What nicole does with her horses is her business, what i do with mine is mine. I mean its great that you guys worry ..but it isnt your place to worry. How about we worry about some of the people on here who are expecting 50+ foals this season and have 200 mini's that have never had a worming or hoof trim. Please, flaim them ..not me over having 4 well taken care of trained horses. Please, back off of me & nicole (sorry you got brought into this) just a bit. Its good to worry, but flaming doesnt get anywhere.

I appreciate help ..but i dont apreciate having someone come after me every time i post.

Leeana


----------



## lyn_j (Jan 19, 2006)

[SIZE=14pt]Leeana,. you are absolutely right.... it is not our business what you or Nicole does with her horses. Im not saying that her pony is wild, I am saying from what you have told us all here that YOU are NOT an experienced horse person. You did come here and tell us that Coco was dragging you around that barn ahd you didnt know what to do .... you were very frustrated with him.... ok water over the dam...... Dont come here asking our advice and then telling us what you will or wont do..... Kay has put a lot of time and effort into helping you... tried to get you the show colt you wanted.... etc.... who is going to help you show this shetland? do you have a mentor that goes to the shows ASPC shows and trains them??? Do you have someone like that to help you? Even with my 30 plus years of experience I still have my horses broke to drive by a professional trainer to make sure they are safe for me.... and I have ridden and driven Arabians for years before the minis and shetlands. I know when and where to get help.

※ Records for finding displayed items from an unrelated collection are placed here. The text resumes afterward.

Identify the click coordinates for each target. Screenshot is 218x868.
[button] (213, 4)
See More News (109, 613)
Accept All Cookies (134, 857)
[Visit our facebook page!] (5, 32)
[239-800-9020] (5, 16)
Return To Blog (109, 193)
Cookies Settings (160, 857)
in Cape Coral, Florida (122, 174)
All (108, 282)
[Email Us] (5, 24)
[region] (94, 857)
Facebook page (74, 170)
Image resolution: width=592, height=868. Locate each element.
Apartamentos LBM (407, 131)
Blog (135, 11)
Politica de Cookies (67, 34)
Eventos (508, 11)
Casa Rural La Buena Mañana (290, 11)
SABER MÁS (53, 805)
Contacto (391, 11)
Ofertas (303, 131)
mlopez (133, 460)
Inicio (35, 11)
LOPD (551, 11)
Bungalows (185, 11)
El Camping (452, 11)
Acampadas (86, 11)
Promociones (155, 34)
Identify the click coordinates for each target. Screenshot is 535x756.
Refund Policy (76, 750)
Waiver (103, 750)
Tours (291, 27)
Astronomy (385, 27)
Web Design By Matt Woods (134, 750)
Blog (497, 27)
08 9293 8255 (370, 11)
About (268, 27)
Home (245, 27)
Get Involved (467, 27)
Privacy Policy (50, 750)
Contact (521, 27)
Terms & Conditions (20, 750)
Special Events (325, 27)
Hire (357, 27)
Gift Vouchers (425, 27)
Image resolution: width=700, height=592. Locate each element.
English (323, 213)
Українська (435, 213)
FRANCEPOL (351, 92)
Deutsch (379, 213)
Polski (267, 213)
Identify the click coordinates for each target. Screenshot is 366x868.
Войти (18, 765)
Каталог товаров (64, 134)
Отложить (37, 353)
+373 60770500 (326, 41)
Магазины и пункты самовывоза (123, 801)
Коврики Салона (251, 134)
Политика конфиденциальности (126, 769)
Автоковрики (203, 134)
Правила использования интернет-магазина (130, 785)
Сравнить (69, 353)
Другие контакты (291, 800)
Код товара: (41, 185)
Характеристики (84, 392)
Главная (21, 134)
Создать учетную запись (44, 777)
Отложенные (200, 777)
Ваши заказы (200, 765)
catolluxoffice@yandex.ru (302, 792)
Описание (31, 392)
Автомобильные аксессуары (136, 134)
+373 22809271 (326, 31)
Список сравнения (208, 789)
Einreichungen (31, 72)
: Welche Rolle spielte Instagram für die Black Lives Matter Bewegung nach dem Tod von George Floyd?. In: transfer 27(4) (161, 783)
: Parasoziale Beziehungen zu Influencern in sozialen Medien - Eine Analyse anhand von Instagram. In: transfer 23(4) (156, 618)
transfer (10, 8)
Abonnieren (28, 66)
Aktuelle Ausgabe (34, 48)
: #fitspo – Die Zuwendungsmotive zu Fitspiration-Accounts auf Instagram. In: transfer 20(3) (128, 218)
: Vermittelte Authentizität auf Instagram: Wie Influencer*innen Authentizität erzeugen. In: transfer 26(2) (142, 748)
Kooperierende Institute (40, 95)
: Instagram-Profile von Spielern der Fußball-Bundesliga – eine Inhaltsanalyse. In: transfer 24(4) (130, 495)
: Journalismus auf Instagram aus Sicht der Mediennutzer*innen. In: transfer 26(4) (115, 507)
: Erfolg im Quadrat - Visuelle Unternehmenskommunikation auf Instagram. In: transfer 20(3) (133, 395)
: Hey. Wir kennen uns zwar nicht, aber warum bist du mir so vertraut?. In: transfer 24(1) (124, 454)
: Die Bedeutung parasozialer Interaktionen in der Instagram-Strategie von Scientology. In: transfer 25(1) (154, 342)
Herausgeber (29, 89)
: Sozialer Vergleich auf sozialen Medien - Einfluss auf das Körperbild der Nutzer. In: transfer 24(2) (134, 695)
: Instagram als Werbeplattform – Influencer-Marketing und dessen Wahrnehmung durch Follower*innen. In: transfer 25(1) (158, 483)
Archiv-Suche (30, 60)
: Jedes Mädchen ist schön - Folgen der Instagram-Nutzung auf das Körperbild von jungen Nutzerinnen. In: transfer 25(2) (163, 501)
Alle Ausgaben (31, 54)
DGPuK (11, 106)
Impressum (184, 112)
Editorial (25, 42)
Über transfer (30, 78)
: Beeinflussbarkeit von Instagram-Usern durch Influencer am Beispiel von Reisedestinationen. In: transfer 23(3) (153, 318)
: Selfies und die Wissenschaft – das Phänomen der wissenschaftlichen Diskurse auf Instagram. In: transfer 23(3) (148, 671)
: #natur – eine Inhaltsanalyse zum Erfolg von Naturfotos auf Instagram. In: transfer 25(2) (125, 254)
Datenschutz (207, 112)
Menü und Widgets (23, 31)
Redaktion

You say you want to show this colt ASPC.... I will tell you from my experiences last year it is a whole different ball game. Now IM done posting too. You dont want to hear what we say in your best interest..... great..... Im done trying to help you. I know Ive said that before and given you several more chances. Best of luck to you and Nicole in this trade......[/SIZE]

Lyn


----------



## mininik (Jan 19, 2006)

I never said Shetlands were crazy. I did say Leeana is inexperienced and it definitely shows in your posts. If you post your business on a public forum, I'm sorry, but you make it everyone's business. If either of you want to be taken seriously in this industry, well... you're both very young and have a lot of growing up to do, anyway. Please be careful and good luck.



:


----------



## Marty (Jan 20, 2006)

Deleted


----------



## Marty (Jan 20, 2006)

I have deleted my post because it was full of errors on my part and there is nothing significant that I had to offer to help any of the partys involved.


----------



## willowoodstables (Jan 20, 2006)

Geesus Jumped Up BLANK

Ok..KayKay and Lyn..you are CONTINUALLY being sucked in by a child. Ladies, I feel for you that you want to impart wisdom and help, but stop wasting your time and let them sink ('cause they ain't gonna swim)

As for the other two girls...if you can't take the fire, get out of the kitchen and back into the kiddy pen over on the youth forum.

As for all other pony (NOT JUST MINI OR SHETLAND PEOPLE BTW)people out there, I hope you realize that this thread is not indicative of the group as a whole.

Never ever forget you two little girls (Leena and Nic), there are MANY more eyes on this board than just us regulars, who looks like the butt here when any one of them can do a search on your posts to see. Geesh

Kim


----------



## Leeana (Jan 20, 2006)

My dad and i didnt go to Michigan. Dad really just wants me to get a mini to show, and in all honesty ..dad has the last say no matter what untill i turn 18. I cannot tell you how much i'd love to have Royal ...but dads the boss. I think im going to have to stick with Miniatures. Also he said that if i'd been saving for a show mini so long that there was no reason i didnt invest in one.

Just to clear this up, Nicole had nothing to do with this. In all honesty ..she's known i've always liked Royal but never could get him. This was my chance and i jumped at it after a while. Royal is to good of a shetland, i know Nicole will find him a good home. I just wish Molly and Royal got along better so she could keep him.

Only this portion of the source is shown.